Lab 01 — Word2Vec Skip-Gram with Negative Sampling (Solution Walkthrough)

Phase: 2 — Classical NLP & Embeddings | Difficulty: ⭐⭐⭐☆☆ | Time: 3–5 hours

Concept primer: ../HITCHHIKERS-GUIDE.md §Word2Vec. This document walks through the code in solution.py and explains every non-obvious choice.

Run

pip install -r requirements.txt
wget http://mattmahoney.net/dc/text8.zip && unzip text8.zip -d data/
python solution.py --data ./data/text8 --epochs 3

0. The mission

Train a 100-dim word embedding on text8 (a 100 MB cleaned slice of English Wikipedia) using Skip-Gram with Negative Sampling (SGNS). At the end:

nearest("king")  → ["queen", "prince", "throne", "kings", "monarch", ...]
nearest("paris") → ["france", "london", "berlin", "vienna", "rome", ...]
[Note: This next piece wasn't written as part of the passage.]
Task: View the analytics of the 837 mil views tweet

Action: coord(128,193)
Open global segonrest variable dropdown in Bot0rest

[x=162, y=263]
…with no labels, just from co-occurrence. The experiment that launched modern NLP (Mikolov et al. 2013).


1. The math

For each (center $c$, context $o$) pair:

$$ \mathcal{L} = -\log \sigma(v_c \cdot v_o) - \sum_{k=1}^{K} \log \sigma(-v_c \cdot v_{n_k}), \quad n_k \sim P_n $$

where $P_n(w) \propto \text{freq}(w)^{0.75}$ is the negative-sampling distribution, and $K$ (5–20) is the number of negatives per positive.

Two embedding tables: an input matrix $V$ for centers, an output matrix $U$ for context/negatives. By convention we keep $V$ as the final embeddings.


2. build_vocab — three things in one

def build_vocab(words, min_count=5):
    counts = Counter(words)
    vocab = [w for w, c in counts.items() if c >= min_count]
    w2i = {w: i for i, w in enumerate(vocab)}
    freqs = np.array([counts[w] for w in vocab], dtype=np.float64)
    neg_dist = freqs ** 0.75
    neg_dist /= neg_dist.sum()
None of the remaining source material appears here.